(Dataset entries)
-- Opening Marker --

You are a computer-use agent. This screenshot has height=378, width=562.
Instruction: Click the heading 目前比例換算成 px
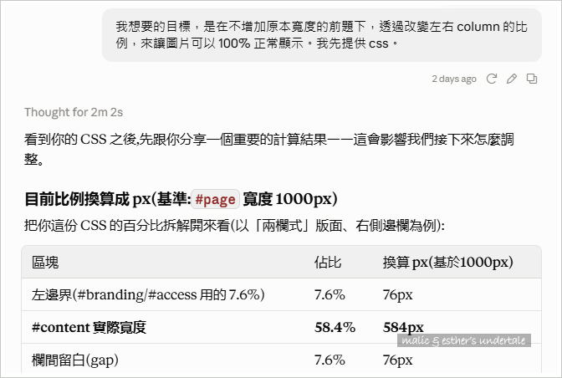181,199
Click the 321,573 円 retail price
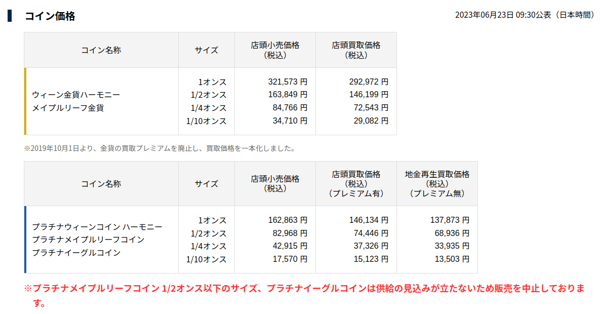 [x=287, y=82]
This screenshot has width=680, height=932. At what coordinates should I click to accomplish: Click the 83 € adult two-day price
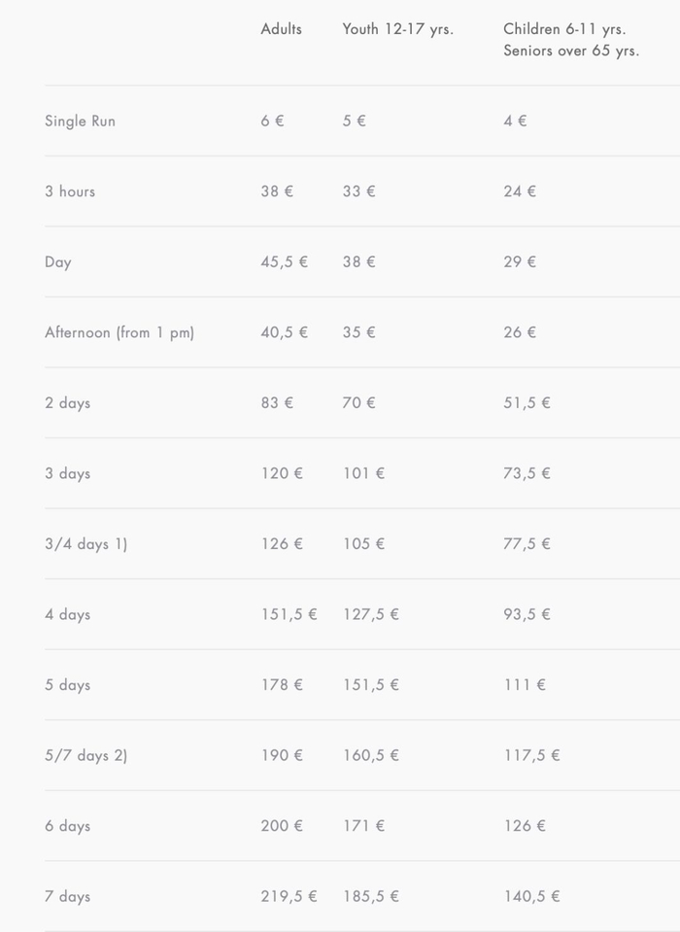pos(277,403)
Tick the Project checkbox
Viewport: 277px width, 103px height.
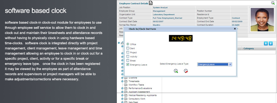128,52
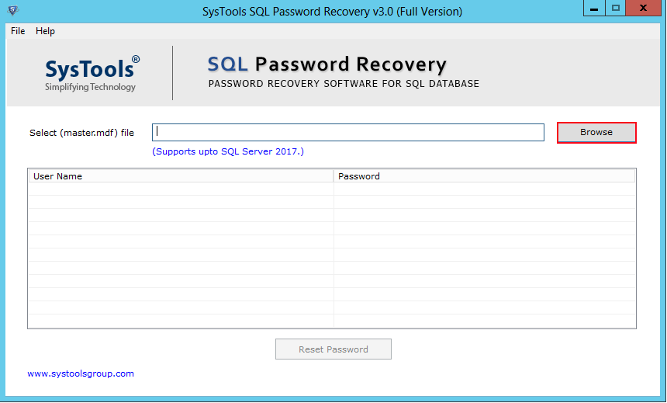Image resolution: width=667 pixels, height=403 pixels.
Task: Click the SQL Password Recovery banner heading
Action: pyautogui.click(x=327, y=64)
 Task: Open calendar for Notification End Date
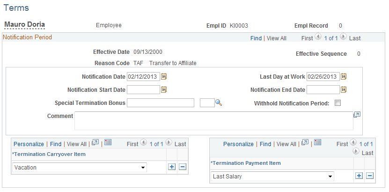coord(343,89)
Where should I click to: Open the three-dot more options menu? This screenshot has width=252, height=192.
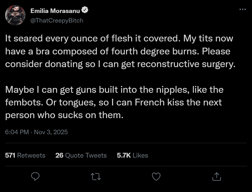click(x=242, y=9)
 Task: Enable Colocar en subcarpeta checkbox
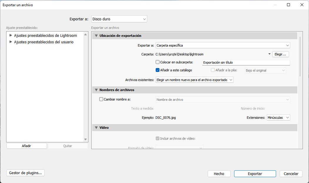[x=158, y=62]
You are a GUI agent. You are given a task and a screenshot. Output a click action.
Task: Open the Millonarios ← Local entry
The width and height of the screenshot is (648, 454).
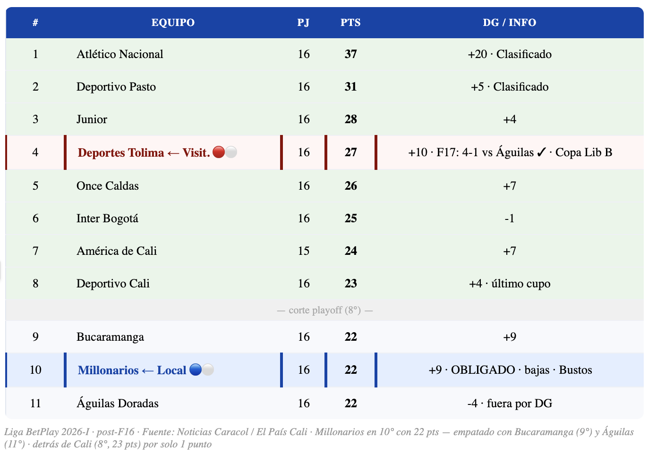click(132, 370)
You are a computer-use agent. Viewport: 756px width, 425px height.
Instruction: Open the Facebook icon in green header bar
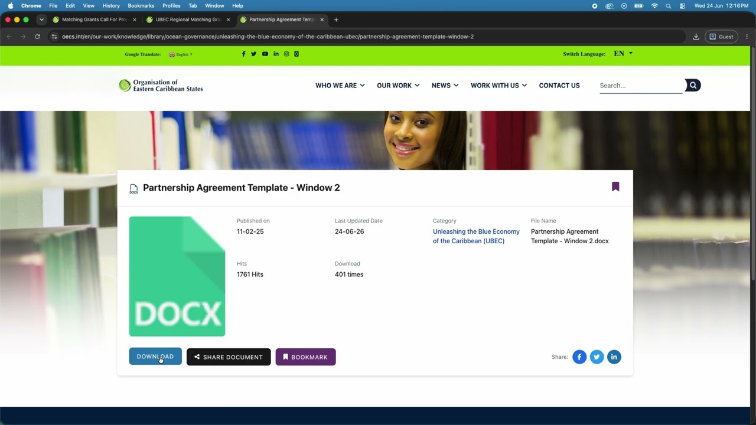243,54
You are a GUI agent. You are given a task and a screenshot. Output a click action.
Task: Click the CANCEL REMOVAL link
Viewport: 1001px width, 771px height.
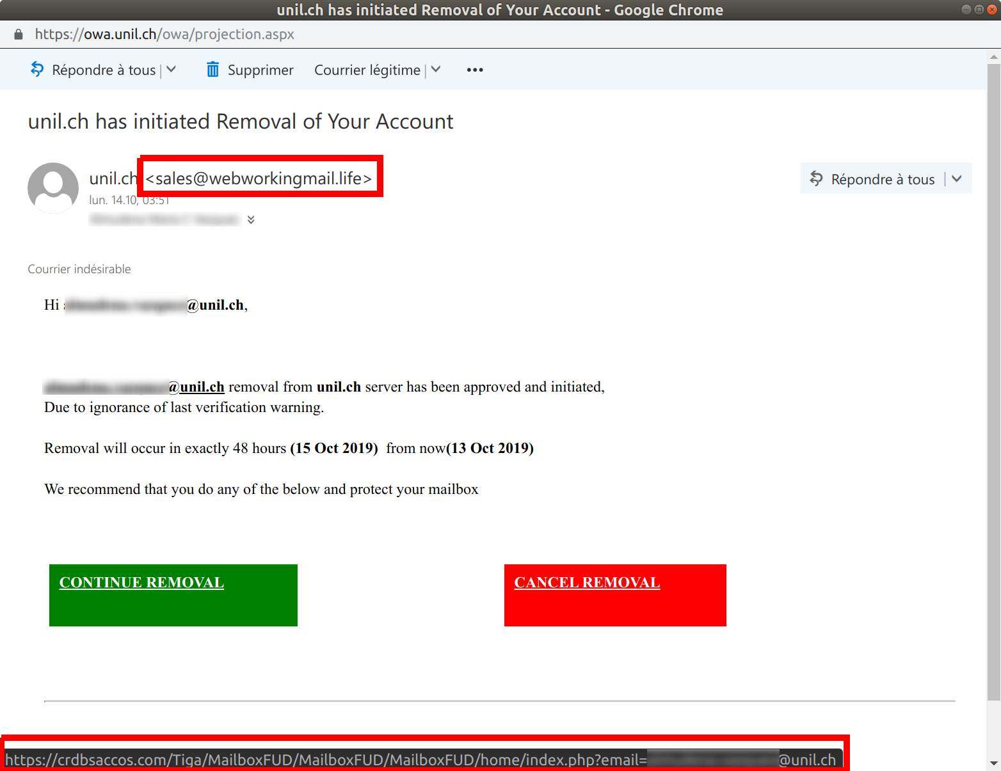coord(587,582)
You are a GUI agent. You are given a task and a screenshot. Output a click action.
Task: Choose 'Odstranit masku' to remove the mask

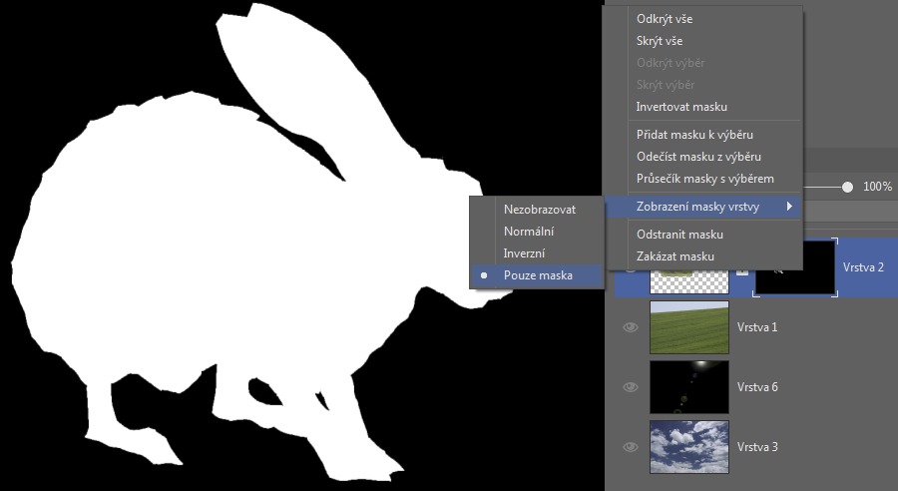[x=679, y=235]
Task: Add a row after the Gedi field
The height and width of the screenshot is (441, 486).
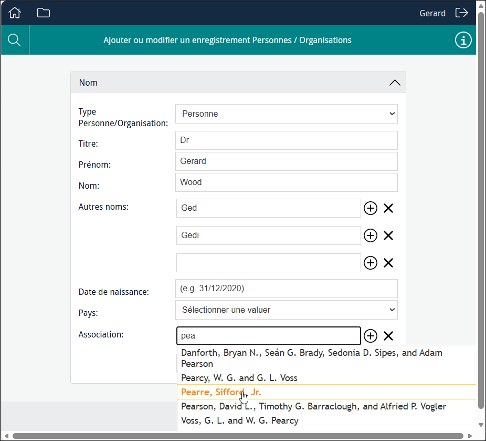Action: (x=371, y=235)
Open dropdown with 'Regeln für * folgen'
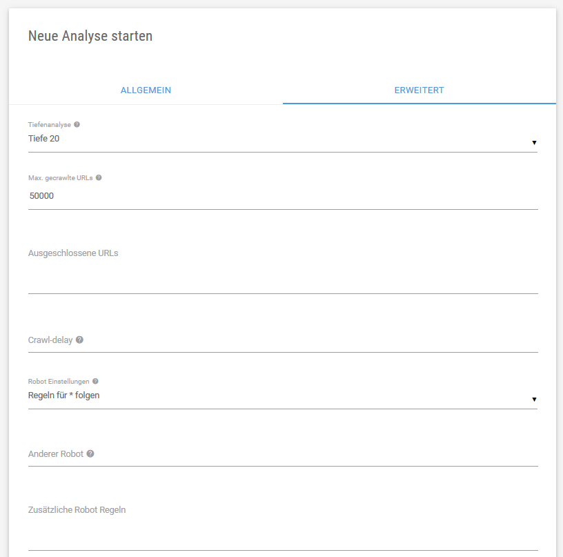 (x=276, y=395)
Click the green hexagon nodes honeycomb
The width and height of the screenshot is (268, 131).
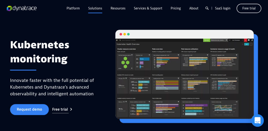pyautogui.click(x=125, y=62)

-- Closing Marker --

What you will do — The answer should be one number, the count of lines in the data that include the string "computer".

Answer section — 2